EXERCISE DIRECTIONS –
Retype the data that follows with no alterations, please.

MATERIAL FOR THIS TASK –
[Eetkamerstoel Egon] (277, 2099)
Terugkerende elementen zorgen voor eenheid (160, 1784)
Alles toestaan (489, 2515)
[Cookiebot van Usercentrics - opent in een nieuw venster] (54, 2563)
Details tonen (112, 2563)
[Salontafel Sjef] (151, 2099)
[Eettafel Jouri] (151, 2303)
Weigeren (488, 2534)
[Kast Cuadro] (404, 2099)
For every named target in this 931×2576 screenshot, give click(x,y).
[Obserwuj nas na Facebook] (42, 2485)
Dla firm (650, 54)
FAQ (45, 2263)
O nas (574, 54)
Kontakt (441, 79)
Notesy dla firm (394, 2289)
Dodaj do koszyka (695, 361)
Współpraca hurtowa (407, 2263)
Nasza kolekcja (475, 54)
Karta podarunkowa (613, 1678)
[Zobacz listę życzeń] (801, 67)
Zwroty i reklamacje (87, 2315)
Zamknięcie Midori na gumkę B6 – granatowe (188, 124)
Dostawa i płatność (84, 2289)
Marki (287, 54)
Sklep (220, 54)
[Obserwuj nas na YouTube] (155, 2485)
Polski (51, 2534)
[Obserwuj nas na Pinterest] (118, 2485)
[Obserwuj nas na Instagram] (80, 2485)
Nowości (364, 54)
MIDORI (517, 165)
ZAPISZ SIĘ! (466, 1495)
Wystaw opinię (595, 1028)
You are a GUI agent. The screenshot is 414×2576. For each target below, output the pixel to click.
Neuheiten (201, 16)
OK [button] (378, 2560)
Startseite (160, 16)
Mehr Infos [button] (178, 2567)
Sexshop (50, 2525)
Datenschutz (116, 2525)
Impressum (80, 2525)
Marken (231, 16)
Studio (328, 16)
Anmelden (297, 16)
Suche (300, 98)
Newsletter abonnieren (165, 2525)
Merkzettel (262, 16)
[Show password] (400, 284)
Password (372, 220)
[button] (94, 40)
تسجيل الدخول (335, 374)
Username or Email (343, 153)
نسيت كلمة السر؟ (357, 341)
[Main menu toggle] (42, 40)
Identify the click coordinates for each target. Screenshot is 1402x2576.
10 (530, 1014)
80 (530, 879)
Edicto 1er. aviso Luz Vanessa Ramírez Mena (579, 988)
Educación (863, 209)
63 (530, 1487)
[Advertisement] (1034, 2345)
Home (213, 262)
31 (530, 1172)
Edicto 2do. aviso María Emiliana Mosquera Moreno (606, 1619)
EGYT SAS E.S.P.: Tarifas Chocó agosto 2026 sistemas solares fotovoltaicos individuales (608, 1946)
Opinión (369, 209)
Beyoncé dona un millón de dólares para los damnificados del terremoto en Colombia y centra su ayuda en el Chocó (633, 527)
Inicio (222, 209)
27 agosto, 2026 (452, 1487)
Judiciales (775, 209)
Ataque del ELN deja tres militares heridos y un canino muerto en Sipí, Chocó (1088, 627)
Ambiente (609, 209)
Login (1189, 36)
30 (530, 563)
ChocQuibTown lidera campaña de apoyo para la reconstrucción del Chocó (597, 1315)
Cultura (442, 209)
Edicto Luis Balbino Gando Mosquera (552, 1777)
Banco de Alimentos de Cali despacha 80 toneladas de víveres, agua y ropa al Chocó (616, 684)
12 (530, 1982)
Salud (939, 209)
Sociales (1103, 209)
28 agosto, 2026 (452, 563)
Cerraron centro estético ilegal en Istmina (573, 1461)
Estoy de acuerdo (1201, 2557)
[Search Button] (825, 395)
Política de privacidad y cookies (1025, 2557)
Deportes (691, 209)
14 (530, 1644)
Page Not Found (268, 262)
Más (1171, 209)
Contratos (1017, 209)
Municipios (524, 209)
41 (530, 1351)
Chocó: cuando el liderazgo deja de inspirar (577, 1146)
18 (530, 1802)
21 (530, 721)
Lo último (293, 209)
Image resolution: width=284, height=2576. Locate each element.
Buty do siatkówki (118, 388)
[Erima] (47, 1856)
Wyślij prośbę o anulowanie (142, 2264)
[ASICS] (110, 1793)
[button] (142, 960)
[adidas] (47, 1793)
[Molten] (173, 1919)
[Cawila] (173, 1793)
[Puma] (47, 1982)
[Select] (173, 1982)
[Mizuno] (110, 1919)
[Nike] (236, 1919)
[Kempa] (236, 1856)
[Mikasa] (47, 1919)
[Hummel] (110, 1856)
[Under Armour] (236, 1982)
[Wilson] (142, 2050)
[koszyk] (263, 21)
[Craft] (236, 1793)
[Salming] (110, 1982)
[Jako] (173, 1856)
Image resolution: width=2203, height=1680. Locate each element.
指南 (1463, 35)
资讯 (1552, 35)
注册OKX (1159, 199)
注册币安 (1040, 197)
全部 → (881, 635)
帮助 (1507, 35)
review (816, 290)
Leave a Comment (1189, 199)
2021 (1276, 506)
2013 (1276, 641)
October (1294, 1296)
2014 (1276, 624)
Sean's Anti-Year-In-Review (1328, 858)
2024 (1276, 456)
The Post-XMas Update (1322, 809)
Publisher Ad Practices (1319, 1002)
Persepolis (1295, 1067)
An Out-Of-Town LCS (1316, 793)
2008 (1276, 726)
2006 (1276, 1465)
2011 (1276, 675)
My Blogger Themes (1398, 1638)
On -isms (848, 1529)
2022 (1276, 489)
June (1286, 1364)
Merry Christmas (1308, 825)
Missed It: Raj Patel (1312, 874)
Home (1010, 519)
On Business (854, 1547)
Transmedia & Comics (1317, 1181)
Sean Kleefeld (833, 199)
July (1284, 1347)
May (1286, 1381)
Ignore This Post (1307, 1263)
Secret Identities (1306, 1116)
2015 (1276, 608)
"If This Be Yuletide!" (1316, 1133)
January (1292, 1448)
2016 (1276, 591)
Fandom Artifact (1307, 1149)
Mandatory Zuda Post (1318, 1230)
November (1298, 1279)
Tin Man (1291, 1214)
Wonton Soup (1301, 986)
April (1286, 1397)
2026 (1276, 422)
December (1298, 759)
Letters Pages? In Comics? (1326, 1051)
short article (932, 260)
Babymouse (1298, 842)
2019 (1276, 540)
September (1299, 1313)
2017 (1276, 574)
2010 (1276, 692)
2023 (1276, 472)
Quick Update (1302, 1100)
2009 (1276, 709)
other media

RESPONSE TO THIS TASK –
[Eetkamerstoel Egon] (277, 2099)
Terugkerende elementen zorgen voor eenheid (160, 1784)
Alles toestaan (489, 2515)
[Cookiebot van Usercentrics - opent in een nieuw venster] (54, 2563)
Details tonen (112, 2563)
[Salontafel Sjef] (151, 2099)
[Eettafel Jouri] (151, 2303)
Weigeren (488, 2534)
[Kast Cuadro] (404, 2099)
For every named target in this 931×2576 screenshot, give click(x,y).
[Obserwuj nas na Facebook] (42, 2485)
Dla firm (650, 54)
FAQ (45, 2263)
O nas (574, 54)
Kontakt (441, 79)
Notesy dla firm (394, 2289)
Dodaj do koszyka (695, 361)
Współpraca hurtowa (407, 2263)
Nasza kolekcja (475, 54)
Karta podarunkowa (613, 1678)
[Zobacz listę życzeń] (801, 67)
Zwroty i reklamacje (87, 2315)
Zamknięcie Midori na gumkę B6 – granatowe (188, 124)
Dostawa i płatność (84, 2289)
Marki (287, 54)
Sklep (220, 54)
[Obserwuj nas na YouTube] (155, 2485)
Polski (51, 2534)
[Obserwuj nas na Pinterest] (118, 2485)
[Obserwuj nas na Instagram] (80, 2485)
Nowości (364, 54)
MIDORI (517, 165)
ZAPISZ SIĘ! (466, 1495)
Wystaw opinię (595, 1028)
You are a GUI agent. The screenshot is 414×2576. For each target below, output the pixel to click.
Neuheiten (201, 16)
OK [button] (378, 2560)
Startseite (160, 16)
Mehr Infos [button] (178, 2567)
Sexshop (50, 2525)
Datenschutz (116, 2525)
Impressum (80, 2525)
Marken (231, 16)
Studio (328, 16)
Anmelden (297, 16)
Suche (300, 98)
Newsletter abonnieren (165, 2525)
Merkzettel (262, 16)
[Show password] (400, 284)
Password (372, 220)
[button] (94, 40)
تسجيل الدخول (335, 374)
Username or Email (343, 153)
نسيت كلمة السر؟ (357, 341)
[Main menu toggle] (42, 40)
Identify the click coordinates for each target. Screenshot is 1402x2576.
10 (530, 1014)
80 (530, 879)
Edicto 1er. aviso Luz Vanessa Ramírez Mena (579, 988)
Educación (863, 209)
63 (530, 1487)
[Advertisement] (1034, 2345)
Home (213, 262)
31 (530, 1172)
Edicto 2do. aviso María Emiliana Mosquera Moreno (606, 1619)
EGYT SAS E.S.P.: Tarifas Chocó agosto 2026 sistemas solares fotovoltaicos individuales (608, 1946)
Opinión (369, 209)
Beyoncé dona un millón de dólares para los damnificados del terremoto en Colombia y centra su ayuda en el Chocó (633, 527)
Inicio (222, 209)
27 agosto, 2026 (452, 1487)
Judiciales (775, 209)
Ataque del ELN deja tres militares heridos y un canino muerto en Sipí, Chocó (1088, 627)
Ambiente (609, 209)
Login (1189, 36)
30 (530, 563)
ChocQuibTown lidera campaña de apoyo para la reconstrucción del Chocó (597, 1315)
Cultura (442, 209)
Edicto Luis Balbino Gando Mosquera (552, 1777)
Banco de Alimentos de Cali despacha 80 toneladas de víveres, agua y ropa al Chocó (616, 684)
12 (530, 1982)
Salud (939, 209)
Sociales (1103, 209)
28 agosto, 2026 (452, 563)
Cerraron centro estético ilegal en Istmina (573, 1461)
Estoy de acuerdo (1201, 2557)
[Search Button] (825, 395)
Política de privacidad y cookies (1025, 2557)
Deportes (691, 209)
14 (530, 1644)
Page Not Found (268, 262)
Más (1171, 209)
Contratos (1017, 209)
Municipios (524, 209)
41 (530, 1351)
Chocó: cuando el liderazgo deja de inspirar (577, 1146)
18 (530, 1802)
21 (530, 721)
Lo último (293, 209)
Image resolution: width=284, height=2576. Locate each element.
Buty do siatkówki (118, 388)
[Erima] (47, 1856)
Wyślij prośbę o anulowanie (142, 2264)
[ASICS] (110, 1793)
[button] (142, 960)
[adidas] (47, 1793)
[Molten] (173, 1919)
[Cawila] (173, 1793)
[Puma] (47, 1982)
[Select] (173, 1982)
[Mizuno] (110, 1919)
[Nike] (236, 1919)
[Kempa] (236, 1856)
[Mikasa] (47, 1919)
[Hummel] (110, 1856)
[Under Armour] (236, 1982)
[Wilson] (142, 2050)
[koszyk] (263, 21)
[Craft] (236, 1793)
[Salming] (110, 1982)
[Jako] (173, 1856)
Image resolution: width=2203, height=1680. Locate each element.
指南 (1463, 35)
资讯 (1552, 35)
注册OKX (1159, 199)
注册币安 (1040, 197)
全部 → (881, 635)
帮助 (1507, 35)
review (816, 290)
Leave a Comment (1189, 199)
2021 (1276, 506)
2013 (1276, 641)
October (1294, 1296)
2014 (1276, 624)
Sean's Anti-Year-In-Review (1328, 858)
2024 (1276, 456)
The Post-XMas Update (1322, 809)
Publisher Ad Practices (1319, 1002)
Persepolis (1295, 1067)
An Out-Of-Town LCS (1316, 793)
2008 (1276, 726)
2006 (1276, 1465)
2011 (1276, 675)
My Blogger Themes (1398, 1638)
On -isms (848, 1529)
2022 (1276, 489)
June (1286, 1364)
Merry Christmas (1308, 825)
Missed It: Raj Patel (1312, 874)
Home (1010, 519)
On Business (854, 1547)
Transmedia & Comics (1317, 1181)
Sean Kleefeld (833, 199)
July (1284, 1347)
May (1286, 1381)
Ignore This Post (1307, 1263)
Secret Identities (1306, 1116)
2015 (1276, 608)
"If This Be Yuletide!" (1316, 1133)
January (1292, 1448)
2016 (1276, 591)
Fandom Artifact (1307, 1149)
Mandatory Zuda Post (1318, 1230)
November (1298, 1279)
Tin Man (1291, 1214)
Wonton Soup (1301, 986)
April (1286, 1397)
2026 (1276, 422)
December (1298, 759)
Letters Pages? In Comics? (1326, 1051)
short article (932, 260)
Babymouse (1298, 842)
2019 (1276, 540)
September (1299, 1313)
2017 (1276, 574)
2010 (1276, 692)
2023 (1276, 472)
Quick Update (1302, 1100)
2009 (1276, 709)
other media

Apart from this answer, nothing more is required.